Evidentemente, un experimento así solo puede fracasar, porque una música pop sin estas inspiraciones forzosamente será marginal y sosa. Pero el ejemplo de este reflejo negativo también nos hace ver intuitivamente que a nada conduce la pretensión de que la cultura negra sea solo para los negros o de que el flamenco solo lo puedan tocar músicos andaluces, pues la diversidad, que hoy nos parece señal de una cultura desarrollada y emancipada, solo se genera cuando se desencadenan las apropiaciones. Entre los artistas pop actuales, nadie refleja esto tan apasionada, convincente y artísticamente como Rosalía.

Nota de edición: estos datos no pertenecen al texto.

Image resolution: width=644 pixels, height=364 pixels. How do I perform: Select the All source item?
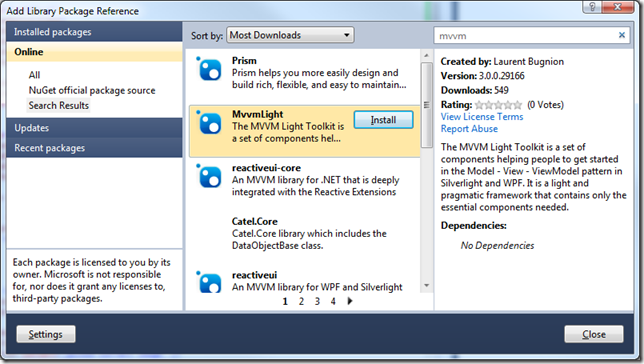click(34, 75)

A nada conduce la pretensión de que la cultura negra sea solo para los negros o de que el flamenco solo lo puedan tocar músicos andaluces. La diversidad solo se genera cuando se desencadenan las apropiaciones
No hay un más allá de la apropiación. Es más, toda forma cultural emancipadora es, forzosamente, apropiadora. Lo cual no significa que no se puedan criticar ciertas formas de apropiación cultural. Pero creo que una postura clara y consciente respecto de la apropiación no debería expresarse primariamente en forma de prohibición, sino en forma de mandato: ¡aprópiate!, pero hazlo correctamente, dándote cuenta de las relaciones de poder que se plasman en la apropiación; creando a partir de distintas influencias algo nuevo donde se visibilicen y se reconozcan los elementos de los que se compone la obra de arte, la autoescenificación, el «artefacto cultural»; y valorando y celebrando las fuerzas creadoras y emancipadoras de la apropiación.
Una relación así con la apropiación sería una relación ética, que no cuestiona si la apropiación cultural es básicamente legítima —o radicalmente ilegítima—, sino que se plantea cómo distinguir las formas lícitas de apropiación cultural de las ilícitas. ¡Aprópiate, pero hazlo correctamente! Y la mejor forma de hacerlo es en un diálogo, en una reflexión común, en vez de indignándose.